By Hoyt H. Houchen
Question: What is the correct translation and meaning of James 4:5?
Reply: Albert Barnes is correct when he says: “Few passages of the New Testament have given expositors more perplexity than this. ” The King James rendering of the verse is: “Do ye think that the scripture saith in vain, The spirit that dwelleth in us lusteth to envy?” The American Standard Version translation is: “Or think ye that the scripture speaketh in vain? Doth the spirit which he made to dwell in us long unto envying?”
The context of James 4:5 is seen in verse 4, “Ye adulteresses, know ye not that friendship of the world is enmity with God? Whosoever therefore would be a friend of the world maketh himself an enemy of God.” The word 49vain” in the Greek is kenos and it means “in an empty manner, idly, in vain, to no purpose” (Arndt and Gingrich, p. 429). So, James is simply asking his readers in verse 5, “Are you to suppose that what the scripture says about friendship with the world being enmity with God is of no value, that it is empty and serves no purpose?”

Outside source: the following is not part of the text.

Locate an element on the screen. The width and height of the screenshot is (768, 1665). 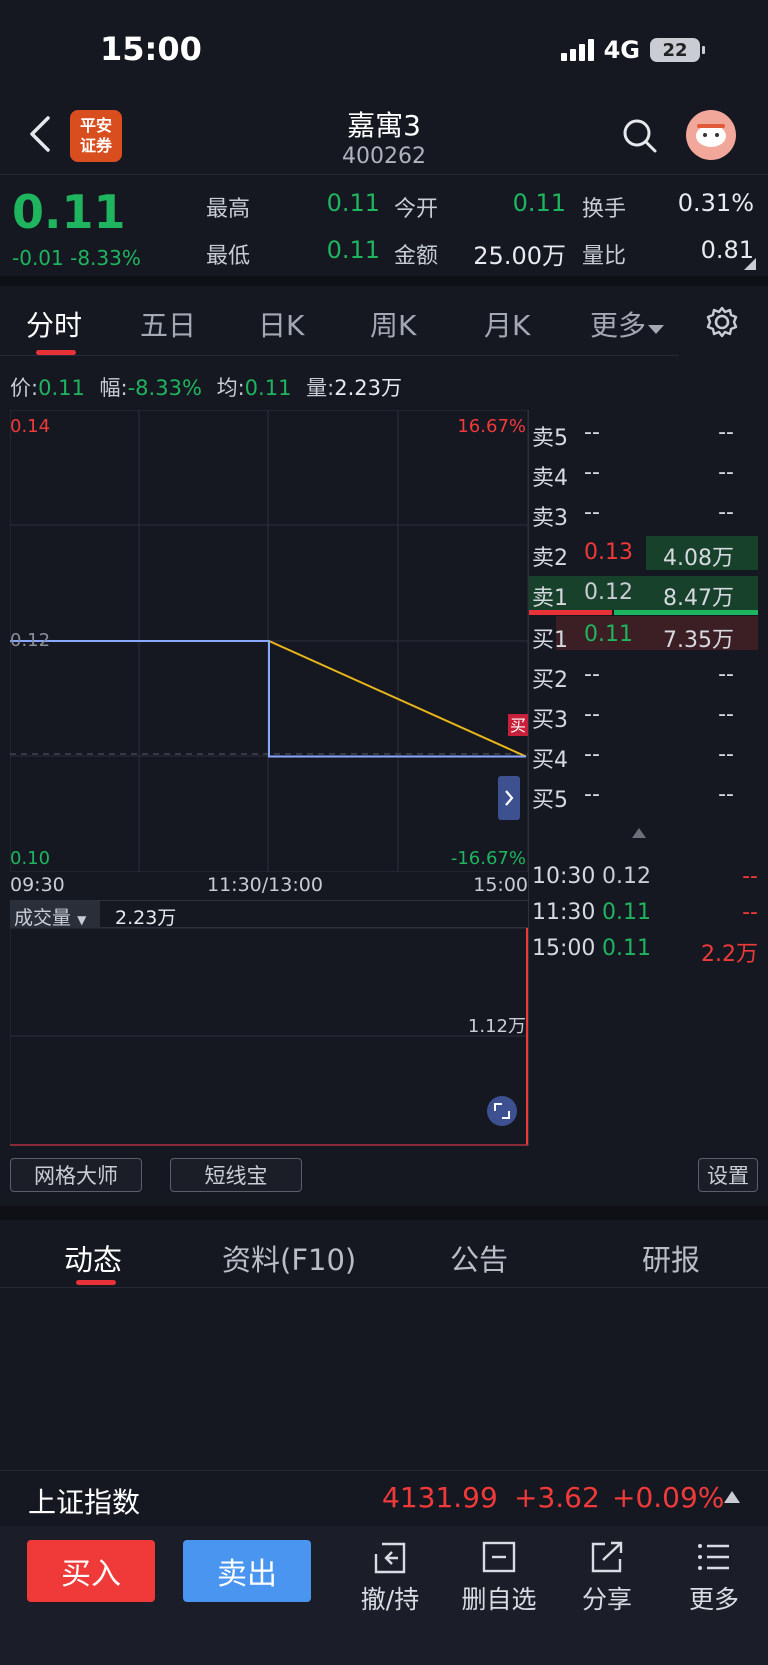
avatar is located at coordinates (711, 135).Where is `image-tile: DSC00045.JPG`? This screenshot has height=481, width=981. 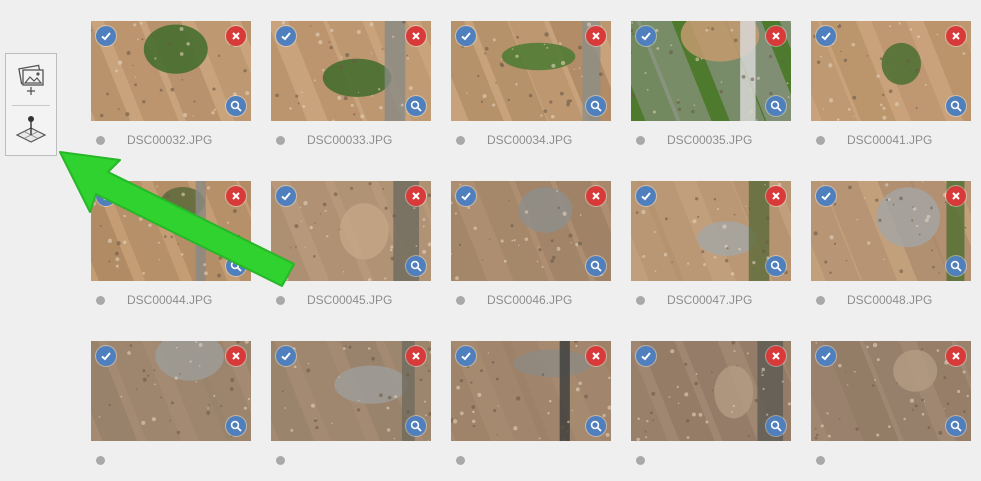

The real difficulty lies in the next part of the passage. “Doth the spirit which he made to dwell in us long (lust, KJV) unto envying?” The question asked is rhetorical for emphasis. There is much controversy as to what the “spirit” is in this verse. Is it the Holy Spirit, or the human spirit? The word “spirit,” translated from the Greek pneuma is not capitalized in the text, but since there was no capitalization in the Greek, no help is offered from this aspect. While the American Standard translators used the lower case “s” in the text, they have capitalized it in the marginal readings of the verse. The translators are divided upon this point, but two of the most significant translations (the KJV and ASV) have not capitalized it in the text; thus, this represents 148 of the world’s best scholars. But regardless of what the manuscript reading should be, there is a spirit which dwells within us.
It seems to be more harmonious with the teaching of the first few verses of chapter 4 in James, to conclude that the spirit in verse 5 is the human spirit. The wars and fightings among them alluded to in verse I came as a result of their lust and covetousness. They had broken their marriage vow to God (see marginal reading of “adulteresses” in ASV). Their friendship of the world is enmity with God. The question asked by James in verse 5 seems to be declarative, rather than interrogative. If this be the case, it would not be proper that the Holy Spirit would yearn or lust unto envying, the very thing He condemned in men. The hearts of those to whom James wrote were filled with envy, jealousy and covetousness. The teaching of Scripture spoke against these things, but the spirit which was in them was longing or lusting unto envying. The word translated “lust” here (KJV) is from the greek epipotheo “to lust,” and Thayer inserts in brackets “i.e. harbor forbidden desire” (Greek-English Lexicon, p. 241). This was the spirit that was dwelling in those addressed by James in these verses.
James 4:5 is admittedly a difficult passage but hopefully these comments have been helpful in our study.